Knife crime: Former chief inspector condemns government strategy
The government's strategy for tackling knife crime has been condemned as "inadequate" by a former chief inspector of constabulary.
Sir Denis O'Connor said the Home Office policy document on serious violence was "more concerned with its narrative and less with action".
He told the Home Affairs Committee it contained "almost nothing" about the victims and locations of violent crime.
The Home Office said it was "deeply concerned" by rising knife crime.
It said the government's Serious Violence Strategy, published last April, set out the need for "robust law enforcement" and "a greater emphasis on preventing a young person from taking a knife out on the streets in the first place", with £22m committed to early intervention projects.
But Sir Denis, a former Surrey chief constable and assistant commissioner at the Metropolitan Police, said key elements were "absent" from the paper.
While he said it contained "quite a lot about offenders", there was a "gap on victims" and it was "silent on deterrence".
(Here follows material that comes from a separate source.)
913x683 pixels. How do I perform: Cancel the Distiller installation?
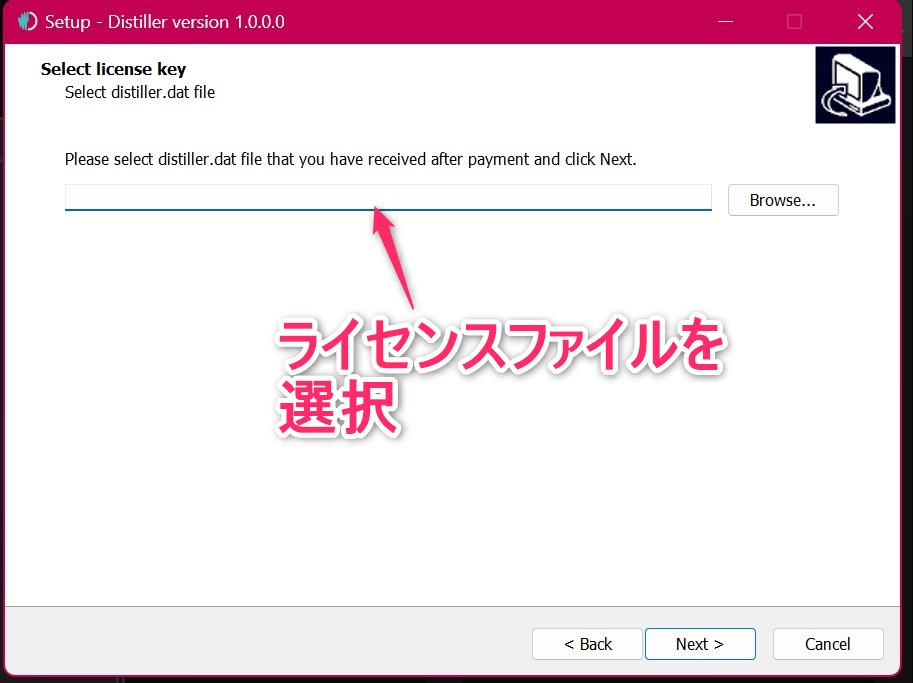pyautogui.click(x=827, y=644)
He added: "Kids are dying and if was one of their parents I would want to give them something that looked like it could get up, wash its face and do something."
Sir Denis also said the decline in the number of officers meant there had been a "significant" reduction in the deterrent effect of the police, at a time when their workload from high-harm crimes such as domestic abuse and sexual offences had doubled.
Officer numbers in England and Wales have fallen by around 20,000 since 2010, while the number of knife crime offences reached a nine-year high in 2018.
There has been a spate of fatal teenage stabbings this month, including two 17-year-olds who were killed in separate knife attacks in London and Greater Manchester within days of each other.